#### CHALLENGES:
**A)** According to the Milwaukee school layoff excerpt, what was the current EEO-5 ratio of record for the 1981-82 year?
**B)** Please extend the Milwaukee school layoff excerpt, picking up after its final sentence.

#### SELECTED EXCERPT:
%%
The undersigned's conclusion with respect to this issue is not based upon the legality of either party's position, but instead, is based upon the merits of the District's arguments that its affirmative action goals are just as legitimate when applied to this issue as they are when applied to all other issues in the operation of the District.

Lastly, although it is clear that consideration of race is not the norm in layoff plans in public education, the consideration of race in such plans is less unusual particularly in larger multi-racial communities. Furthermore, in the undersigned's opinion, it is the responsibility of the parties in such communities to address this issue through the use of voluntary mechanisms, even though it is difficult and controversial, and even though there may be sparce (sic) comparable precedent. Such voluntary agreements are clearly preferable to the lengthy, disruptive, complex, and expensive litigation which the parties in this relationship have heretofore experienced.

5. That in September, 1981, following issuance of arbitration award referenced in Finding of Fact 3, the Board sent the Association the following letter:

This letter is to inform you that we must contact 20 school social workers in accordance with the Yaffe award concerning Part XII of the contract between the Milwaukee Board of School Directors and the Milwaukee Teachers' Education Association and notify them that they are laid off in accordance with that award.

This letter commences the five days' notice to the Milwaukee Teachers' Education Association of these circumstances of layoff and will be followed in five days by individual letters to the affected school social workers. Copies of the correspondence to affected school social workers and the seniority list of school social workers upon which these decisions are based are enclosed for your review.

It should be noted in accordance with the provisions maintaining racial balance, a maximum of three black school social workers are included in the list of those to be laid off. To include more black social workers would involve the layoff of a percent greater than 17.4%, the current EEO-5 ratio of record for the 1981-82 year.

That thereafter the Board proceeded to layoff social workers represented by the Association; and that because of the contract language in dispute herein, one hispanic social worker and one white social worker were laid off while two less senior black social workers were retained.

6. That in 1982, the Board laid off teachers represented by the Association; and that because of the contract language in dispute herein, three white teachers were laid off while three less senior black teachers retained their employment.

7. That the Board has never asserted that it has discriminated against black applicants for positions within the MTEA bargaining unit; that there has been no administrative or judicial determination that the Board has discriminated against black applicants for positions within the MTEA unit; and that this record does not contain any convincing evidence of prior discrimination against black applicants for positions within the MTEA unit.
%%
#### RECORDED DATA:
%%
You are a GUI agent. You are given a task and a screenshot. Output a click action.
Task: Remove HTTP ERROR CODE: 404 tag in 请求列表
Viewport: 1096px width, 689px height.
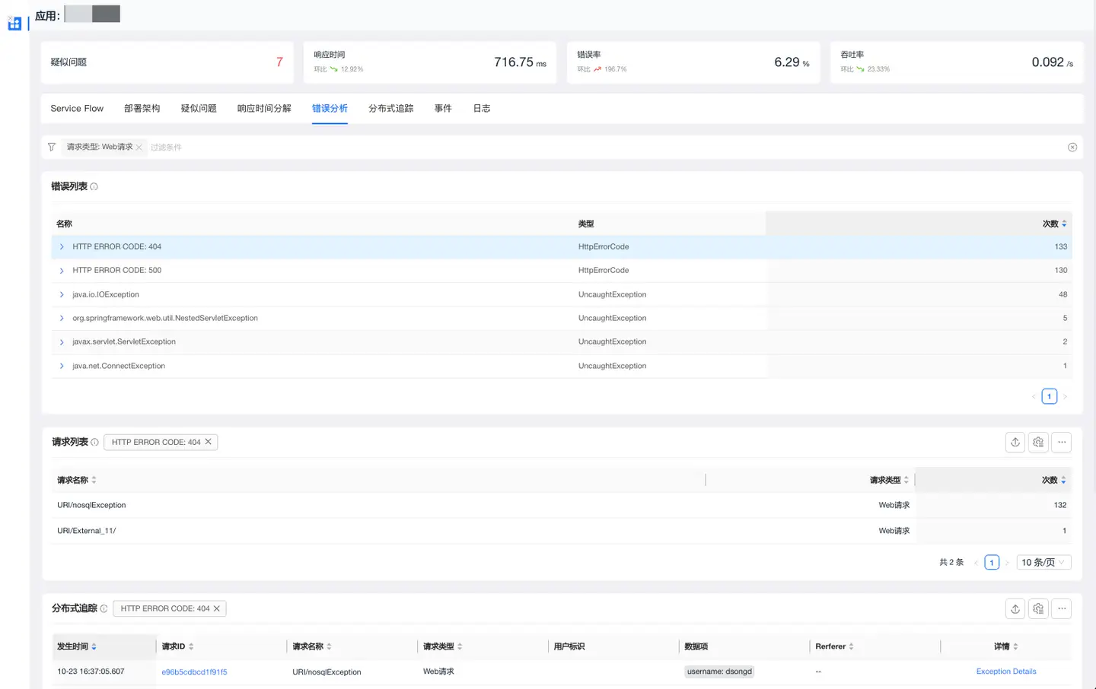(x=208, y=442)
%%
#### OUTPUTS FOR THE TASKS:
**A)** 17.4%

**B)**
8. That the Board has continued to insist upon the inclusion of the racial balance layoff clause in its collective bargaining to date.

9. That on April 3, 1989, in Case 194 of the same title the Commission found that the racial balance layoff clause was a prohibited subject of bargaining within the meaning of Sec. 111.70(1)(a) and (3)(a)4, Stats.

10. That on or about September 5, 1990, Judge William J. Shaughnessy of Milwaukee County Circuit Court issued his Memorandum Decision reversing the Commission's decision in Case 194.

11. That both the factual basis and the legal principles underlying this matter are identical to those ruled upon by the Commission and Circuit Court in Case 194.

Based upon the foregoing Findings of Fact, the Examiner makes and issues the following


That the law of the case requires that the undersigned Examiner follow the decision of the highest authority to have ruled on the identical facts and legal principles in the parallel declaratory ruling proceeding.

Upon the basis of the foregoing Findings of Fact and Conclusion of Law, the Examiner makes and issues the following


That the complaint is dismissed.

Dated at Madison, Wisconsin this 13th day of November, 1990.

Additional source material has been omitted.